About 19 persons including Mr. Mornah were arrested by the Nima Police on Saturday morning when they gathered as members of the Ghana-Togo Solidarity movement to hold a peaceful march to draw the attention of local and international authorities to the political crisis in Togo.
According to the Police, they had earlier permitted Bernard Mornah and his group to undertake the peace march, however, they informed him later to cancel it due to operational challenges and intelligence that another group was trying to interrupt their activity.
But Mr. Mornah denied the claim, saying that he assured the police the peaceful march required very little police presence.
Bernard Mornah was however granted bail several hours later.
He lamented that the Police manhandled him and treated him in a way that violates his human rights.
He told Umaru Sanda Amadu on Eyewitness News that the National Security Minister was complicit in the “uncouth” conduct of the Police against him
“The Minister is always the one polluting the president about the happenings in Togo and eventually he had to use his office to push. I asked many people that I am close to in government that how come this could come about and it turned out that my suspicion of the National Security Minister is justified… If his friend is the minister responsible for security in Togo, and his friend is Faure Gnasingbe and we are bringing the issues of Togo so that people get to know the alarming situation, the abductions that are going on, and he does want that to be seen of his friends, what do you expect him to do?,” he quizzed.

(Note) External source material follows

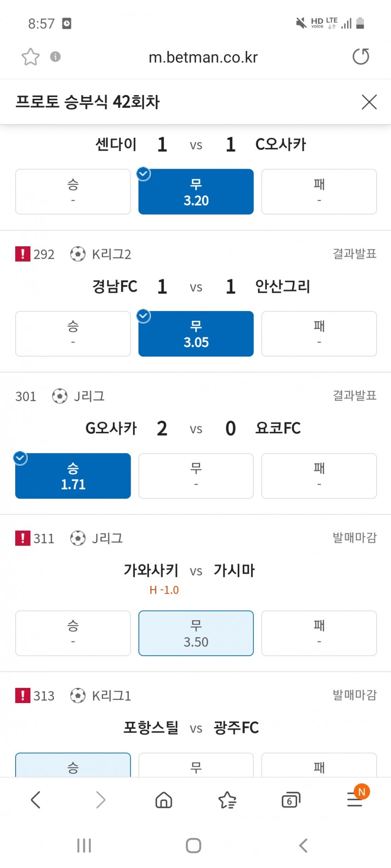The width and height of the screenshot is (391, 868).
Task: Tap the red alert icon beside 311
Action: click(23, 538)
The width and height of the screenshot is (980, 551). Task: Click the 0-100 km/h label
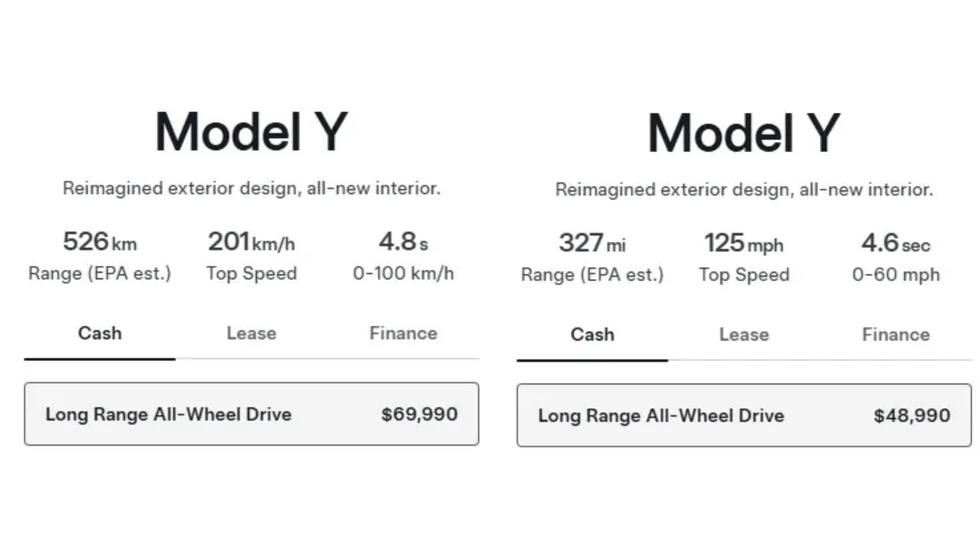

“…I am scandalized that Ghana would want to position itself as ‘anti-people’s freedom’ in Togo and that they are for a government that has been dominated by one family for 50 years,” he added.
26 Togolese arrested for illegal protest in Accra
In October 2017, the Police arrested 26 Togolese nationals for attempting to stage an unlawful demonstration over the political situation in their country.
According to the Accra Regional Police Operations Officer, Chief Superintendent Kwasi Ofori, about 300 Togolese had to be dispersed lawfully at the Kawukudi Park because their intended action was in clear breach of Ghana’s public order act.
That was the second time that Togolese in Ghana have tried demonstrating in solidarity with efforts back home by the opposition to have presidential term limits.
Meanwhile, some Civil Society Organizations and individuals have condemned the Police for their recent actions especially against persons who plan to hold non-commercial special events.
Ghanaian innovator and researcher with IMANI Africa, Bright Simmons, challenged the Ghana Police over its suggestion that it must approve all notices of non-commercial events before they can be held.
According to him, that stance is not back by law.
What does the Public Order Act say?
The Public Order Act 1994 (ACT 491), from where the Police draws its authority in the holding of special of events indicates that, in attempt to stop a special events from occurring either because organizers refuse to comply with a request to postpone or relocate events, “police may apply to any judge or a chairman of a Tribunal for an order to prohibit the holding of the special event on the proposed date or at the proposed location.”